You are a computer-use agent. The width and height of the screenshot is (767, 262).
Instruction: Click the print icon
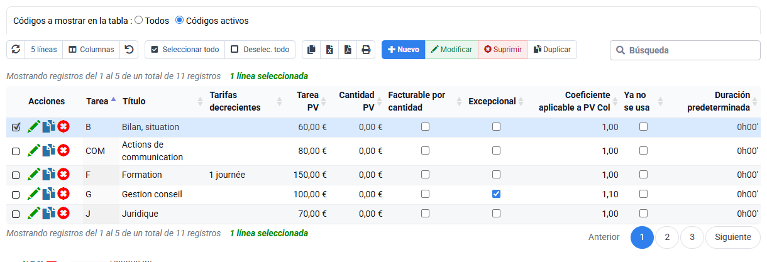pyautogui.click(x=366, y=50)
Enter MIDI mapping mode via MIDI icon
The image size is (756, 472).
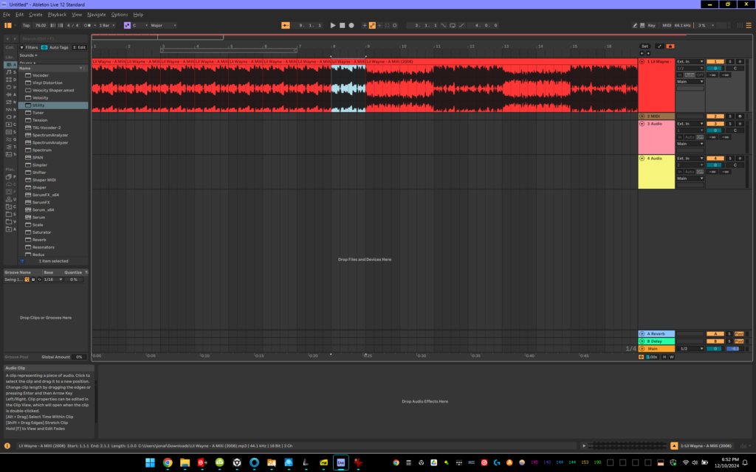tap(667, 24)
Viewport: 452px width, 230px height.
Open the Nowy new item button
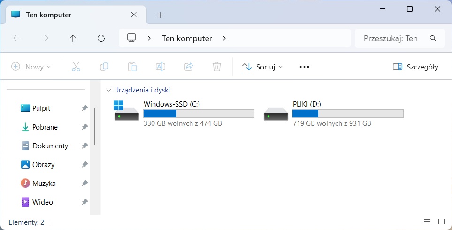pyautogui.click(x=31, y=67)
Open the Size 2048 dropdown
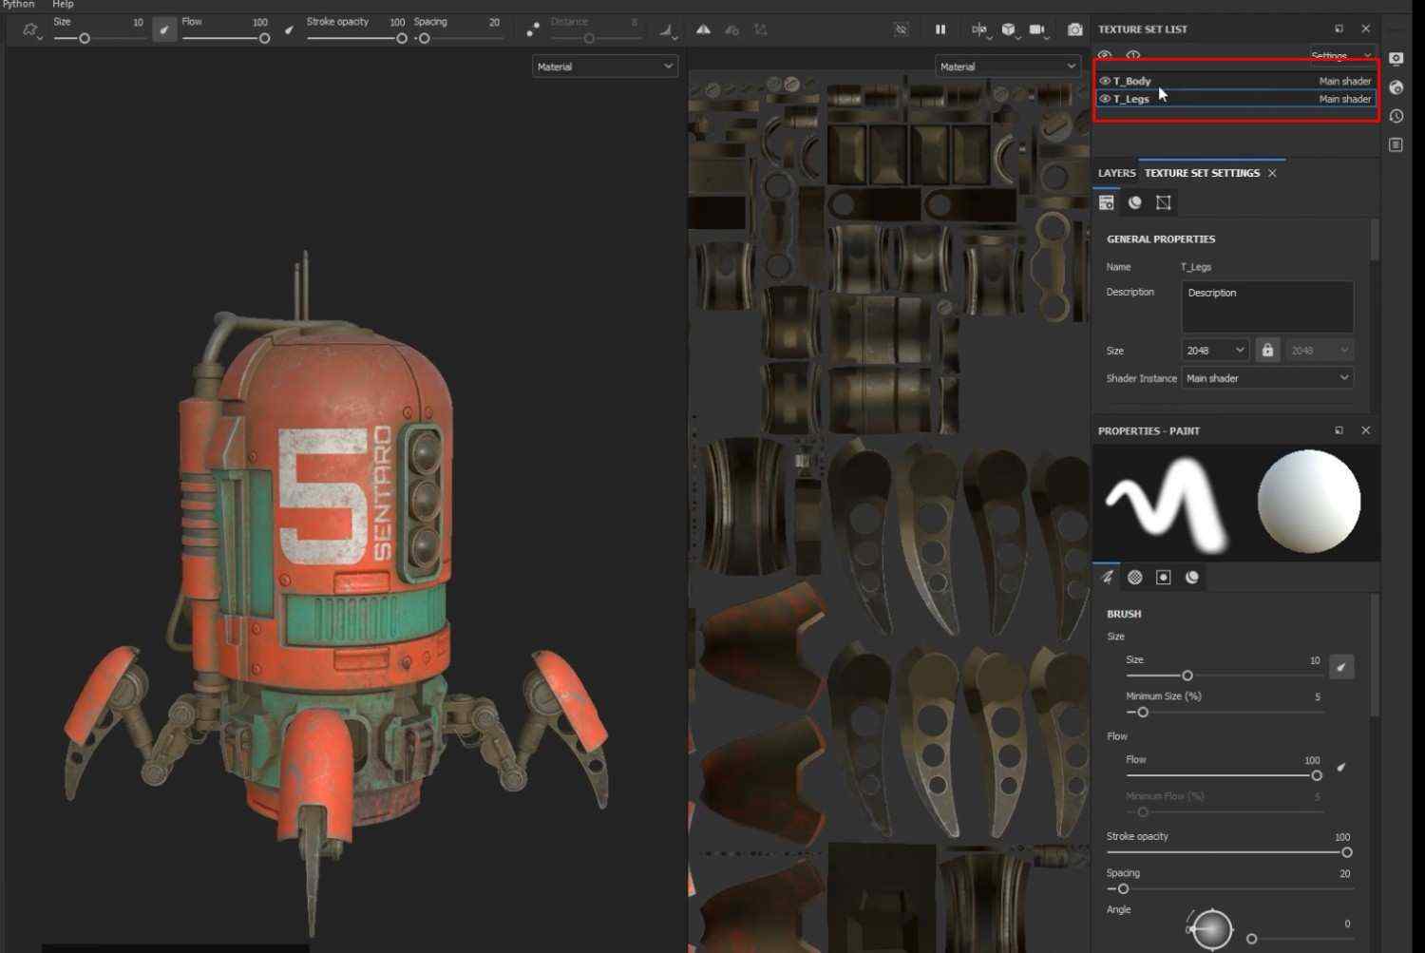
================
TASK TO COMPLETE:
Reproduce all of the entries above word for word, but leave out their pictures.

SOLUTION FOR THIS EXERCISE:
You are a computer-use agent. The width and height of the screenshot is (767, 262).
Instruction: Click the print icon
pyautogui.click(x=366, y=50)
Enter MIDI mapping mode via MIDI icon
The image size is (756, 472).
tap(667, 24)
Viewport: 452px width, 230px height.
Open the Nowy new item button
pyautogui.click(x=31, y=67)
Open the Size 2048 dropdown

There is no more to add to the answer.